──────── DATASET EXTRACT ────────

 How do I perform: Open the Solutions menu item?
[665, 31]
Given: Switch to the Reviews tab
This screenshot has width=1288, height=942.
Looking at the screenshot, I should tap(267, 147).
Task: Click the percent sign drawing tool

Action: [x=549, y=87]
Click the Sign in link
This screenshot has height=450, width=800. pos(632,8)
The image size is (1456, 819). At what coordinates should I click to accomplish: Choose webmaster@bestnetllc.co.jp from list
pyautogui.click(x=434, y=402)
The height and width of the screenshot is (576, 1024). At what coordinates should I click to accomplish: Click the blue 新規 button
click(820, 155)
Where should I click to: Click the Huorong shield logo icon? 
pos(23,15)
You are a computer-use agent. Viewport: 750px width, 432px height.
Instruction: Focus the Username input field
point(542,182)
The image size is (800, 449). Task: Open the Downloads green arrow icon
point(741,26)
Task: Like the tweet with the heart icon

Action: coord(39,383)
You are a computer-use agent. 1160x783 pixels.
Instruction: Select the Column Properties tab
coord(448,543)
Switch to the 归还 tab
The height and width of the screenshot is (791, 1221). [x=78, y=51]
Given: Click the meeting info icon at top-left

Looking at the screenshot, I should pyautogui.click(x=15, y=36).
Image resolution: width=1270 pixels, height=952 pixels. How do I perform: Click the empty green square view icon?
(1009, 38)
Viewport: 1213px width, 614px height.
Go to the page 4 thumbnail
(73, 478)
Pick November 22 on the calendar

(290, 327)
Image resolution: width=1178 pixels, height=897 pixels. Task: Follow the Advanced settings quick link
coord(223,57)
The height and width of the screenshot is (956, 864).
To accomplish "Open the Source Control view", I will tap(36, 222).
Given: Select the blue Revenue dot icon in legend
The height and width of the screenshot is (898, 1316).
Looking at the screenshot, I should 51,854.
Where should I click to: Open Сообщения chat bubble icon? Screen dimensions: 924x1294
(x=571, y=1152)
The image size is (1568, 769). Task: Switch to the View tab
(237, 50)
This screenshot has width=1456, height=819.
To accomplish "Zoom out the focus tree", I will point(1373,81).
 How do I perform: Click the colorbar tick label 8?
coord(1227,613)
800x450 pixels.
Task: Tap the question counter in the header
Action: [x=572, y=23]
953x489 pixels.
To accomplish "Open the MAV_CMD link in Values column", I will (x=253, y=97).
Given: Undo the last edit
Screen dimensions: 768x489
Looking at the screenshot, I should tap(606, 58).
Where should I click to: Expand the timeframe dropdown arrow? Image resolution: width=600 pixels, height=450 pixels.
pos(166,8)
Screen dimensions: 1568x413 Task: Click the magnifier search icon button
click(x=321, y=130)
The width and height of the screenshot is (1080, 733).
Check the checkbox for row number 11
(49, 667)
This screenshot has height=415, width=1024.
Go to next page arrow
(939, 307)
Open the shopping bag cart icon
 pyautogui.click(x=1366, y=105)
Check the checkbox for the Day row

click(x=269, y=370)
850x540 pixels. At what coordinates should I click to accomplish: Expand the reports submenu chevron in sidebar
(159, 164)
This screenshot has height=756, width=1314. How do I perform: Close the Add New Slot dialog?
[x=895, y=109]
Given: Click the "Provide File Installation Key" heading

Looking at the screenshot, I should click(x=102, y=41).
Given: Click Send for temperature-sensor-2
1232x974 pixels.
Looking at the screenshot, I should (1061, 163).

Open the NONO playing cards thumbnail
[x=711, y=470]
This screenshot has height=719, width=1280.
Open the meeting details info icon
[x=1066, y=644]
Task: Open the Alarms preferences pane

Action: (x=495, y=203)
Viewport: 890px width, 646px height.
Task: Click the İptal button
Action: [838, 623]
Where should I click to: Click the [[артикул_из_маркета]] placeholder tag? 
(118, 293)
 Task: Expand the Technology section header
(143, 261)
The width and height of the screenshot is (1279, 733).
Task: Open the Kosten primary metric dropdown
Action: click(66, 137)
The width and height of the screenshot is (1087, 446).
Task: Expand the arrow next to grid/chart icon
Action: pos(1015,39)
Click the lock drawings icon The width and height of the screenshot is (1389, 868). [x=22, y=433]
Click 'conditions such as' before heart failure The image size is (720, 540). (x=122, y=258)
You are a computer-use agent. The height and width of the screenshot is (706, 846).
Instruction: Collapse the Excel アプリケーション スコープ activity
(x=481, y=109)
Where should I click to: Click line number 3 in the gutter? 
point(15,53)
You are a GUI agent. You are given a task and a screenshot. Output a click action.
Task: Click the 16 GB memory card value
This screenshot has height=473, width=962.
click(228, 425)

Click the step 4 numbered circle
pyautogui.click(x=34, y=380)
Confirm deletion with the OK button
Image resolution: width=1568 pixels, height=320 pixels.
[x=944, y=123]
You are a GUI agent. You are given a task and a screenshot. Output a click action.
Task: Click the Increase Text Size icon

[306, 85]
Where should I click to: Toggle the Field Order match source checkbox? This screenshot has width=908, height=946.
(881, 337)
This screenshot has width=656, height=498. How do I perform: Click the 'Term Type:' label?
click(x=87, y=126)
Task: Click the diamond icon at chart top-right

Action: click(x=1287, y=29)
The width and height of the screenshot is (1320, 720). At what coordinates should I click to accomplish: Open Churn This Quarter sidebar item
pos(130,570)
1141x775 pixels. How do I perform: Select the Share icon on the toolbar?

────────

# [EXERCISE]
Retype all of the lines above with no changes.

# [WRITTEN SOLUTION]
 How do I perform: Open the Solutions menu item?
[665, 31]
Given: Switch to the Reviews tab
This screenshot has width=1288, height=942.
Looking at the screenshot, I should tap(267, 147).
Task: Click the percent sign drawing tool

Action: [x=549, y=87]
Click the Sign in link
This screenshot has height=450, width=800. pos(632,8)
The image size is (1456, 819). At what coordinates should I click to accomplish: Choose webmaster@bestnetllc.co.jp from list
pyautogui.click(x=434, y=402)
The height and width of the screenshot is (576, 1024). At what coordinates should I click to accomplish: Click the blue 新規 button
click(820, 155)
Where should I click to: Click the Huorong shield logo icon? 
pos(23,15)
You are a computer-use agent. Viewport: 750px width, 432px height.
Instruction: Focus the Username input field
point(542,182)
The image size is (800, 449). Task: Open the Downloads green arrow icon
point(741,26)
Task: Like the tweet with the heart icon

Action: coord(39,383)
You are a computer-use agent. 1160x783 pixels.
Instruction: Select the Column Properties tab
coord(448,543)
Switch to the 归还 tab
The height and width of the screenshot is (791, 1221). [x=78, y=51]
Given: Click the meeting info icon at top-left

Looking at the screenshot, I should pyautogui.click(x=15, y=36).
Image resolution: width=1270 pixels, height=952 pixels. How do I perform: Click the empty green square view icon?
(1009, 38)
Viewport: 1213px width, 614px height.
Go to the page 4 thumbnail
(73, 478)
Pick November 22 on the calendar

(290, 327)
Image resolution: width=1178 pixels, height=897 pixels. Task: Follow the Advanced settings quick link
coord(223,57)
The height and width of the screenshot is (956, 864).
To accomplish "Open the Source Control view", I will tap(36, 222).
Given: Select the blue Revenue dot icon in legend
The height and width of the screenshot is (898, 1316).
Looking at the screenshot, I should 51,854.
Where should I click to: Open Сообщения chat bubble icon? Screen dimensions: 924x1294
(x=571, y=1152)
The image size is (1568, 769). Task: Switch to the View tab
(237, 50)
This screenshot has width=1456, height=819.
To accomplish "Zoom out the focus tree", I will point(1373,81).
 How do I perform: Click the colorbar tick label 8?
coord(1227,613)
800x450 pixels.
Task: Tap the question counter in the header
Action: [x=572, y=23]
953x489 pixels.
To accomplish "Open the MAV_CMD link in Values column", I will (x=253, y=97).
Given: Undo the last edit
Screen dimensions: 768x489
Looking at the screenshot, I should tap(606, 58).
Where should I click to: Expand the timeframe dropdown arrow? Image resolution: width=600 pixels, height=450 pixels.
pos(166,8)
Screen dimensions: 1568x413 Task: Click the magnifier search icon button
click(x=321, y=130)
The width and height of the screenshot is (1080, 733).
Check the checkbox for row number 11
(49, 667)
This screenshot has height=415, width=1024.
Go to next page arrow
(939, 307)
Open the shopping bag cart icon
 pyautogui.click(x=1366, y=105)
Check the checkbox for the Day row

click(x=269, y=370)
850x540 pixels. At what coordinates should I click to accomplish: Expand the reports submenu chevron in sidebar
(159, 164)
This screenshot has height=756, width=1314. How do I perform: Close the Add New Slot dialog?
[x=895, y=109]
Given: Click the "Provide File Installation Key" heading

Looking at the screenshot, I should click(x=102, y=41).
Given: Click Send for temperature-sensor-2
1232x974 pixels.
Looking at the screenshot, I should (1061, 163).

Open the NONO playing cards thumbnail
[x=711, y=470]
This screenshot has height=719, width=1280.
Open the meeting details info icon
[x=1066, y=644]
Task: Open the Alarms preferences pane

Action: (x=495, y=203)
Viewport: 890px width, 646px height.
Task: Click the İptal button
Action: [838, 623]
Where should I click to: Click the [[артикул_из_маркета]] placeholder tag? 
(118, 293)
 Task: Expand the Technology section header
(143, 261)
The width and height of the screenshot is (1279, 733).
Task: Open the Kosten primary metric dropdown
Action: click(66, 137)
The width and height of the screenshot is (1087, 446).
Task: Expand the arrow next to grid/chart icon
Action: pos(1015,39)
Click the lock drawings icon The width and height of the screenshot is (1389, 868). [x=22, y=433]
Click 'conditions such as' before heart failure The image size is (720, 540). (x=122, y=258)
You are a computer-use agent. The height and width of the screenshot is (706, 846).
Instruction: Collapse the Excel アプリケーション スコープ activity
(x=481, y=109)
Where should I click to: Click line number 3 in the gutter? 
point(15,53)
You are a GUI agent. You are given a task and a screenshot. Output a click action.
Task: Click the 16 GB memory card value
This screenshot has height=473, width=962.
click(228, 425)

Click the step 4 numbered circle
pyautogui.click(x=34, y=380)
Confirm deletion with the OK button
Image resolution: width=1568 pixels, height=320 pixels.
[x=944, y=123]
You are a GUI agent. You are given a task and a screenshot. Output a click action.
Task: Click the Increase Text Size icon

[306, 85]
Where should I click to: Toggle the Field Order match source checkbox? This screenshot has width=908, height=946.
(881, 337)
This screenshot has width=656, height=498. How do I perform: Click the 'Term Type:' label?
click(x=87, y=126)
Task: Click the diamond icon at chart top-right

Action: click(x=1287, y=29)
The width and height of the screenshot is (1320, 720). At what coordinates should I click to accomplish: Open Churn This Quarter sidebar item
pos(130,570)
1141x775 pixels. How do I perform: Select the Share icon on the toolbar?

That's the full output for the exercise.